Face a esta realidade preocupante, temos assistido à mobilização da denominada ‘sociedade civil’, composta por um conjunto de associações e de entidades sem fins lucrativos, em campanhas recorrentes contra a pobreza e a pobreza infantil. Projetos como o banco alimentar ou campanhas de recolha de donativos monetários representam importantes contributos para atenuar o sofrimento imediato das populações mais vulneráveis, mas não significam a resposta adequada que pode resolver o problema em questão. Aliás, podemos mesmo dizer que não representam sequer uma resposta. E é um erro político considerar que a resolução da pobreza passará fundamentalmente por estes projetos e campanhas. Como também não passa pela generalização de cantinas sociais pelo país, incentivada pelo atual governo em parceria com as IPSS, cuja única função é a de fornecer bens alimentícios às populações mais desfavorecidas residentes em cada concelho. Apesar das alterações identificadas no perfil da pobreza, este continua a ser um fenómeno estrutural na sociedade portuguesa.

E para se construir uma resposta estrutural só há uma via capaz: a via do Estado social e das políticas públicas. É isso que se espera do Estado num contexto de forte retrocesso social e económico. No caso dos jovens e crianças que vivem em famílias pobres ou a empobrecer só um programa decorrente de políticas públicas devidamente calibradas poderá quebrar com o ciclo vicioso da pobreza que compromete a prazo as reais oportunidades de vida e de mobilidade social.

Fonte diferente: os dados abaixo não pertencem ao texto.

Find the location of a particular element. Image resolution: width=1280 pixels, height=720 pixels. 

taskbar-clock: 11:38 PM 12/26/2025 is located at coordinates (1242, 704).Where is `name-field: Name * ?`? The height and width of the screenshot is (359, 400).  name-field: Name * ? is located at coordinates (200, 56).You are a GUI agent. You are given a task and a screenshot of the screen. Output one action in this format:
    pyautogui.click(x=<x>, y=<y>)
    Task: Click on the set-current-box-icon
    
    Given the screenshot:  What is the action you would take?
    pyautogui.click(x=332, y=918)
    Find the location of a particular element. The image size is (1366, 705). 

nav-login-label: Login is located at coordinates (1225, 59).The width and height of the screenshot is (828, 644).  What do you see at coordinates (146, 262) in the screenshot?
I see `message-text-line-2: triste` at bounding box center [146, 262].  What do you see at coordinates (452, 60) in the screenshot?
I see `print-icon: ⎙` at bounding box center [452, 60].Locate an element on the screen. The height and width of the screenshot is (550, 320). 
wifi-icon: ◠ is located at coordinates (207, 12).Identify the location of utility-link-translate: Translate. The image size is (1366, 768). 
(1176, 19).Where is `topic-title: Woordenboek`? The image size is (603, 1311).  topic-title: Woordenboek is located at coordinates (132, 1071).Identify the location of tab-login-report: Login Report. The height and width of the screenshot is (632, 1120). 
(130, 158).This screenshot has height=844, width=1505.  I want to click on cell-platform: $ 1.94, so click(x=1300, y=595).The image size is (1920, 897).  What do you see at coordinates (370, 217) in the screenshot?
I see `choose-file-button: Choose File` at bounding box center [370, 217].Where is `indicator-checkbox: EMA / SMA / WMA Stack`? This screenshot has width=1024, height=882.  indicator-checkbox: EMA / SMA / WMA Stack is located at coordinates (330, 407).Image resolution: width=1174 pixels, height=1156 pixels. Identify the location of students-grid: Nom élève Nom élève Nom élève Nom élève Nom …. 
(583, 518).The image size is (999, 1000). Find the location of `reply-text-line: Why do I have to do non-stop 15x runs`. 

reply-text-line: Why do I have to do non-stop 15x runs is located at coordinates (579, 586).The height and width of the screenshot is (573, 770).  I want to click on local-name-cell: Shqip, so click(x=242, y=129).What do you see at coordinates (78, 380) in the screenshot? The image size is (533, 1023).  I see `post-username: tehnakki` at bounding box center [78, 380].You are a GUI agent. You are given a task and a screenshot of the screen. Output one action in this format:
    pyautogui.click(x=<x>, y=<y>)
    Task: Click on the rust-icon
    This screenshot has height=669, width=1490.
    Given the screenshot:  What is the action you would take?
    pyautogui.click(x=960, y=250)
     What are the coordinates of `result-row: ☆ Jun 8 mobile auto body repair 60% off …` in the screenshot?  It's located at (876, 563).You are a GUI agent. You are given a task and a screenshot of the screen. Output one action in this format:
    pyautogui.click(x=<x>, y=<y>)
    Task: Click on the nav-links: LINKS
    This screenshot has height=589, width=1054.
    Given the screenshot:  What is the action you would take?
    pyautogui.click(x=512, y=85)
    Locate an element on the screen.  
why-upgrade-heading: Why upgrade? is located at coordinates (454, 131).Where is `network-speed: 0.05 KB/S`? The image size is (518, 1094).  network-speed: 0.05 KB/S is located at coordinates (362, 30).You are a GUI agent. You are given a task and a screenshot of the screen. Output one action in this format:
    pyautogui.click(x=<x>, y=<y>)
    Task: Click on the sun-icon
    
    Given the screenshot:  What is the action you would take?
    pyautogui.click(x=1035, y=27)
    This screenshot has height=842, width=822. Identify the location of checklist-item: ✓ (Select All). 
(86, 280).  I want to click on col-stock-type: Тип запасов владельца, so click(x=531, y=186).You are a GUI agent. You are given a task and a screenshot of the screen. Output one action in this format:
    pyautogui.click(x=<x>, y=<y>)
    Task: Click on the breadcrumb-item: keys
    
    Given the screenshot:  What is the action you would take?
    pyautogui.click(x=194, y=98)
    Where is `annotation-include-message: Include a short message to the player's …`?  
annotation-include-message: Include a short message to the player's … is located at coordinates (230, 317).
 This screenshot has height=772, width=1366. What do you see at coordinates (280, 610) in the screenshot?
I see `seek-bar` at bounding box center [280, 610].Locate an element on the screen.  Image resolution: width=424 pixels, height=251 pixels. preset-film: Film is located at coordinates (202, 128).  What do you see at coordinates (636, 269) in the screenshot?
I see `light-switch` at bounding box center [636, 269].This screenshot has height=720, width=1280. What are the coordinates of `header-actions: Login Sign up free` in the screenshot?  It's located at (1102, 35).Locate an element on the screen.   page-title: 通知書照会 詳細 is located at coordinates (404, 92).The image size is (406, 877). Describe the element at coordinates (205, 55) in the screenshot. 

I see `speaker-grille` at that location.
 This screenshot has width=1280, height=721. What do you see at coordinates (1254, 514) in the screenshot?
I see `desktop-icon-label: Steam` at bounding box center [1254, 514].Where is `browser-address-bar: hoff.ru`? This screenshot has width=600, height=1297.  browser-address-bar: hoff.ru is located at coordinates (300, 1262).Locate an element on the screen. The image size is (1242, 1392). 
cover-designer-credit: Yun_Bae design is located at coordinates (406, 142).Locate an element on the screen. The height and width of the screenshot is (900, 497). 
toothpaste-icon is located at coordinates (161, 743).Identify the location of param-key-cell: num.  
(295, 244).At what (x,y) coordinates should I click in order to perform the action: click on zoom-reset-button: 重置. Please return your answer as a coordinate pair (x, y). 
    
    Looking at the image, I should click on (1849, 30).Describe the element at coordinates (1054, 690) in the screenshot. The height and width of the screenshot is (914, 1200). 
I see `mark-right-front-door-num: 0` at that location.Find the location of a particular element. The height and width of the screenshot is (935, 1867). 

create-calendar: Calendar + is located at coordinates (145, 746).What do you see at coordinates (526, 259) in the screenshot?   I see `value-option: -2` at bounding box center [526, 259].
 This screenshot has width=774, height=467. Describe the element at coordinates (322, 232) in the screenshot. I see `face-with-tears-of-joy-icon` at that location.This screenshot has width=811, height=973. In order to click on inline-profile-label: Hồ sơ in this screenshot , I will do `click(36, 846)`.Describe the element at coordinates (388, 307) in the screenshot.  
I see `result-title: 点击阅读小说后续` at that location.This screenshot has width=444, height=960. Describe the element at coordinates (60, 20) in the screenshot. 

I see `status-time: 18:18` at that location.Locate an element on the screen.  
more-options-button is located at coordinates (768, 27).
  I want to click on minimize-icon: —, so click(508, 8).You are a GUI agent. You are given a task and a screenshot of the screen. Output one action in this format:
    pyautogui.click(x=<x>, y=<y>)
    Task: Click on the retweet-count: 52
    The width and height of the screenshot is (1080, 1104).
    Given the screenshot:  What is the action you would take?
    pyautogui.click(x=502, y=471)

Conhece-se o efeito da pobreza monetária na privação do acesso a serviços e equipamentos fundamentais não só para a qualidade de vida como para o sucesso escolar e educativo dos jovens e crianças. Não é admissível que praticamente um terço das crianças deste país estejam à partida condenadas à pobreza ou à precariedade social. Este dado não pode ser encarado como uma inevitabilidade ou um efeito colateral de uma política de austeridade considerada pelos atuais governantes como uma política necessária e inevitável. O intolerável transformou-se numa normalidade institucional… e a tolerância amoral em relação a essa normalidade significa o fim da política. Por este motivo, a pobreza não pode ser apenas encarada como intolerável mas como uma anormalidade à qual as instituições públicas não se podem vergar.